The material below holds a span beginning at the line with "Viewport: 800px width, 591px" and ending at the line with "544x1134 pixels.". Quote that span exactly, both ends included, and only that span.

*** Block opens ***

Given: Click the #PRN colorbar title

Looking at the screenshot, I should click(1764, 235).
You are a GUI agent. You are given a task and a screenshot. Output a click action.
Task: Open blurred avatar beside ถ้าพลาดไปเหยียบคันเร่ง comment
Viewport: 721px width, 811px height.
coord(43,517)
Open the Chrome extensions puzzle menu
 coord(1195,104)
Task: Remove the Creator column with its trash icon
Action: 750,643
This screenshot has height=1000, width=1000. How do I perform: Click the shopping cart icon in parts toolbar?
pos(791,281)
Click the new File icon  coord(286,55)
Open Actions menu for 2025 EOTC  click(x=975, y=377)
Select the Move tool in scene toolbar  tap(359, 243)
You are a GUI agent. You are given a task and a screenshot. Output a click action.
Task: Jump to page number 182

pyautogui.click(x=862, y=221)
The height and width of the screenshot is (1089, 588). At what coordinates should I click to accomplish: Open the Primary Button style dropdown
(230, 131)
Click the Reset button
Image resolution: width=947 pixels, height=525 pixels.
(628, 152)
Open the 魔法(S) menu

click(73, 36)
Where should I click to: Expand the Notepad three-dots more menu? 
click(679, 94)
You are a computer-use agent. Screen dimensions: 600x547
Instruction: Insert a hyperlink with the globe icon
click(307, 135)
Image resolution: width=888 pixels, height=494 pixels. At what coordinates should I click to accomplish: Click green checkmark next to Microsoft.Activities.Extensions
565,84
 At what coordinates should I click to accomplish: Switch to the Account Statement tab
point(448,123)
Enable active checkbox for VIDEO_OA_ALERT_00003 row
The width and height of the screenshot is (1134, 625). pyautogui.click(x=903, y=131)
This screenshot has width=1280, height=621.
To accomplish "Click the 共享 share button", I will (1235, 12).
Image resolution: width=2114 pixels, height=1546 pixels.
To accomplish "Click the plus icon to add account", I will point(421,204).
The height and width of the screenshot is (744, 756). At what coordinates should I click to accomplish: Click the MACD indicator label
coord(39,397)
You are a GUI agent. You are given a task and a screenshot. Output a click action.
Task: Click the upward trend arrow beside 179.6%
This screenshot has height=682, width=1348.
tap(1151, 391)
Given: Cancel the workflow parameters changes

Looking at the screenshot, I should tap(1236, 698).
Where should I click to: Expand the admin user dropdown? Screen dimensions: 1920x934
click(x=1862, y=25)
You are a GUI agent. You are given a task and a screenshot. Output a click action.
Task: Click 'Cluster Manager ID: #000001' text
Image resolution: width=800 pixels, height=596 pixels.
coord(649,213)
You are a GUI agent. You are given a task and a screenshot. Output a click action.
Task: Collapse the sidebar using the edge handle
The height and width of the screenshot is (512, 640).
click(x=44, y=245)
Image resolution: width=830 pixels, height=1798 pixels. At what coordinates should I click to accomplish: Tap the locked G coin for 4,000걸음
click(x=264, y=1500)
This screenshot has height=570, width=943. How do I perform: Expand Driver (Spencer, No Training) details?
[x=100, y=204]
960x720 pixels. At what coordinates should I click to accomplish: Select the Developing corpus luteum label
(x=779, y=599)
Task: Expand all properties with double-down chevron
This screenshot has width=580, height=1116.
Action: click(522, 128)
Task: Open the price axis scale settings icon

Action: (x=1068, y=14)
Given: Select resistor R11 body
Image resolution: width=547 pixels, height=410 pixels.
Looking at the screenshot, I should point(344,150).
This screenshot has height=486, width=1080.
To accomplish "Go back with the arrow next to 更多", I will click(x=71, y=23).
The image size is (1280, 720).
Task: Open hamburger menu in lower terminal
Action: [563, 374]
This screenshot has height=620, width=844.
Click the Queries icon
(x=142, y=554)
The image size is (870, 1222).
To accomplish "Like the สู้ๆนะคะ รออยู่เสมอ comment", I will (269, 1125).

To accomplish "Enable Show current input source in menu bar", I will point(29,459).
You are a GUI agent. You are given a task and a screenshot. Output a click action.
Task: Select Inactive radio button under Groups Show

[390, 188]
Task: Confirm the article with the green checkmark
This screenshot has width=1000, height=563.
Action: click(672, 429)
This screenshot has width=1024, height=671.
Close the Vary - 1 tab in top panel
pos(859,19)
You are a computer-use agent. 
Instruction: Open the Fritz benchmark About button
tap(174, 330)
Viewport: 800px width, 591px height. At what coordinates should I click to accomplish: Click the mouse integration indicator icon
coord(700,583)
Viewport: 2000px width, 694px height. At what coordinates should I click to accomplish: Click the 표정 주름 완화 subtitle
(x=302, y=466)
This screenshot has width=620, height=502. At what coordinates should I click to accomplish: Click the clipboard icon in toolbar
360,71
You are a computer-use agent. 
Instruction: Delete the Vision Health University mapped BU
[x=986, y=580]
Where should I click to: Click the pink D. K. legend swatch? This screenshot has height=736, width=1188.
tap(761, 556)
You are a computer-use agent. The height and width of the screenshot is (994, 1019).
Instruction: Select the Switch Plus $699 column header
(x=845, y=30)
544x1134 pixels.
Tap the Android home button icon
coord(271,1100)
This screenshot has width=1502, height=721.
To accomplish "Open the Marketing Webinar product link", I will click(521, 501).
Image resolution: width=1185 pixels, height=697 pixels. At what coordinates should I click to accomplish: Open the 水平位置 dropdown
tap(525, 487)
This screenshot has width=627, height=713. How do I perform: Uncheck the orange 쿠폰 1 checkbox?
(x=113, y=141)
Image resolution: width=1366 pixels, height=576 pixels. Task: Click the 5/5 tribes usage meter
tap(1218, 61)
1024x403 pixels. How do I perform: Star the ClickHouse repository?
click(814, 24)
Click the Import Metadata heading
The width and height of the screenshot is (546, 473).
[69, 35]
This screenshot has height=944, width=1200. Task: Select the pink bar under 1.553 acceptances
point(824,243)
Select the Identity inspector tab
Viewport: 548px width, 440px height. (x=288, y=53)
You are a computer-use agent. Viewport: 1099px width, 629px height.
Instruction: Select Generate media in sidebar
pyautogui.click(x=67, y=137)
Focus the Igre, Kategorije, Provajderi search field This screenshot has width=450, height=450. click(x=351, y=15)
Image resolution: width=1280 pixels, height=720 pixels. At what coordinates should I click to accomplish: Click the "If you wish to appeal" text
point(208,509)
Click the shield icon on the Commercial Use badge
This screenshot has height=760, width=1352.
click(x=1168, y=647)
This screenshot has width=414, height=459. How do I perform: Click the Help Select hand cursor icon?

*** Block closes ***

Written response
Viewport: 800px width, 591px height. At what coordinates should I click to accomplish: Click the mouse integration indicator icon
coord(700,583)
Viewport: 2000px width, 694px height. At what coordinates should I click to accomplish: Click the 표정 주름 완화 subtitle
(x=302, y=466)
This screenshot has width=620, height=502. At what coordinates should I click to accomplish: Click the clipboard icon in toolbar
360,71
You are a computer-use agent. 
Instruction: Delete the Vision Health University mapped BU
[x=986, y=580]
Where should I click to: Click the pink D. K. legend swatch? This screenshot has height=736, width=1188.
tap(761, 556)
You are a computer-use agent. The height and width of the screenshot is (994, 1019).
Instruction: Select the Switch Plus $699 column header
(x=845, y=30)
544x1134 pixels.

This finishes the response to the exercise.